I had solar panels installed on the roof of our Washington, D.C. home this year. My household took advantage of a generous tax incentive from the District government and a creative leasing deal offered by the solar panel seller.
Our electric bills fell by at least a third. When people make this choice, the regional electric company grows less pressured to spend money to expand generating capacity and the installation business creates good local jobs. Customers who use solar energy also reduce carbon emissions.
What's not to love?
According to the American Legislative Exchange Council, a conservative network better known as ALEC, our solar panels make us "free riders." What?
Yes, according to ALEC, an organization that specializes in getting the right-wing agenda written into state laws, people like me who invest in energy-efficiency and shrinking our carbon footprints ought to be penalized.
Why does ALEC want us punished? Since it's bankrolled by, among others, the billionaire brothers Charles and David Koch, it's hard not to surmise that they're worried about a threat to fossil fuels businesses. Koch Industries' operations include refineries, oil and natural gas pipelines, and petrochemicals
That's no conspiracy theory. Recently the British newspaper The Guardian wrote about the assault on solar panels as part of a broader expose on ALEC.

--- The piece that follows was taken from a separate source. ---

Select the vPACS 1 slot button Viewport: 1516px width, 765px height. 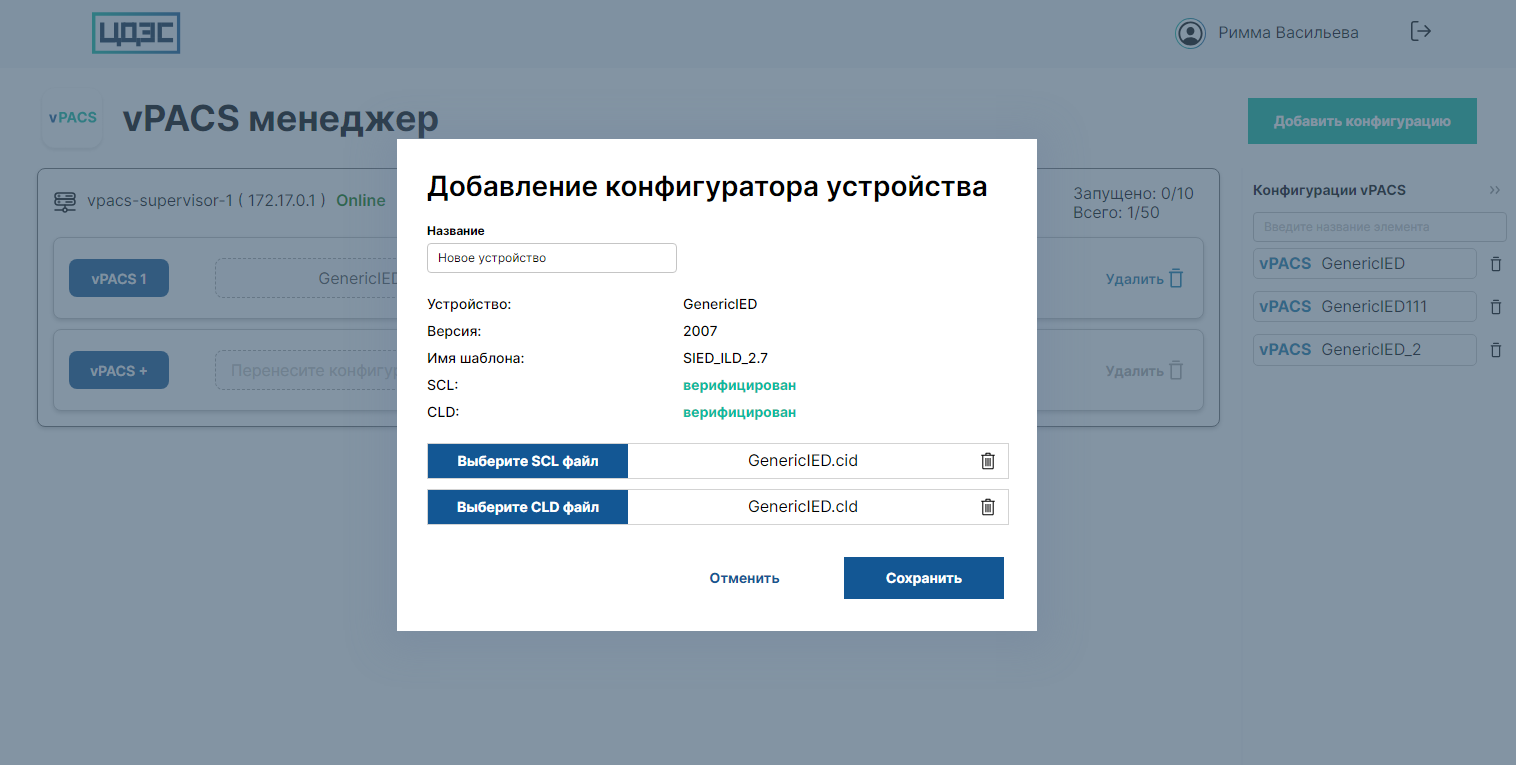(x=119, y=279)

John Eick, the legislative analyst for ALEC's energy, environment and agriculture program, confirmed to The Guardian that the organization would support making solar panel users pay extra for the electricity they generate. That's already about to happen in Arizona, where homeowners who use solar panels will pay an average of about $5 extra a month for the privilege, starting in January.

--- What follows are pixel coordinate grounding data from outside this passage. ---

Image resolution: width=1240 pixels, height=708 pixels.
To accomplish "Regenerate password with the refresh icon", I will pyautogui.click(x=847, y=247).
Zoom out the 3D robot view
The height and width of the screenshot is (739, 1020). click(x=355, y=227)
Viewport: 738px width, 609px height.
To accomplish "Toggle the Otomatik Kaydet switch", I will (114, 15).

The solar power industry called the new rule a victory only because power companies in the state were demanding assessments of as much as $100 a month -- more than high enough to deter families from considering switching to solar.
Making solar energy cost-prohibitive for homeowners and businesses is part of a larger ALEC objective, affirmed at its recent annual meeting, to continue its effort to eliminate state renewable energy mandates.

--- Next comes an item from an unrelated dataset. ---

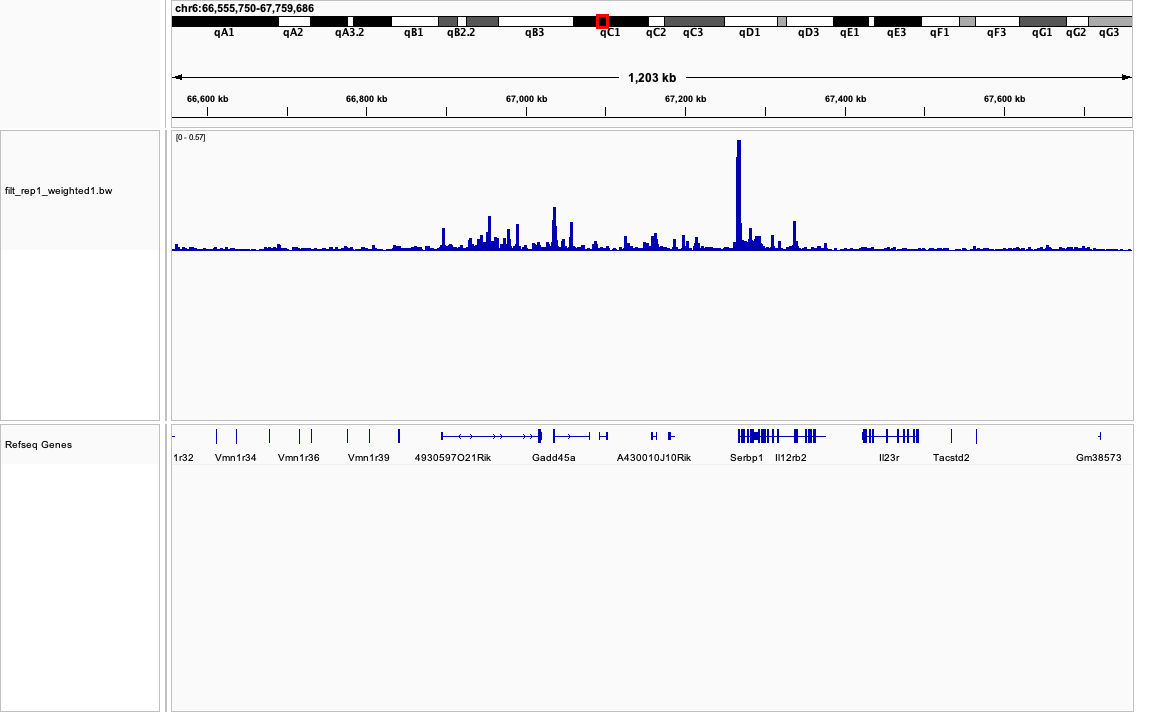Viewport: 1150px width, 712px height.
Task: Click the Tacstd2 gene label
Action: 951,458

According to meeting minutes, ALEC has already succeeded in getting legislation introduced in 15 states to "reform, freeze, or repeal their state's renewable mandate." ALEC lobbyists are pushing policies through states that will speed up climate change and increase pollution. They're threatening the renewable energy industry, which is already creating new jobs and saving money for homeowners and businesses.
Without the current policy paralysis in Washington and a lack of bold, creative thinking about how to build a new, green economy at the national level, they wouldn't be making so much headway.
My organization, Institute for America's Future -- together with the Center for American Progress and the BlueGreen Alliance -- recently published a report that shows what's at stake with ALEC's destructive agenda.
Our "green industrial revolution" report recommends tying together a series of regional solutions that take advantage of the unique assets of each part of the country, such as the abundance of sun in the West and the wind off the Atlantic coast, into a cohesive whole.
These regional strategies would be supported by smart federal policies, such as establishing a price for carbon emissions and a national clean energy standard, creating certainty and stability in the alternative energy tax credit market, and providing strong support for advanced energy manufacturing.
This is the way to unleash the kind of innovation and job creation our economy -- and our rapidly warming planet -- desperately needs.
My solar panels are the envy of my block and I wish more of my neighbors will be able to make the same choice I did. But they won't if fossil-fuel dinosaurs like the Koch brothers and right-wing organizations like the American Legislative Exchange Council keep casting their dark clouds on efforts to build a clean energy future.
It's time for them to step aside and let the sun shine in.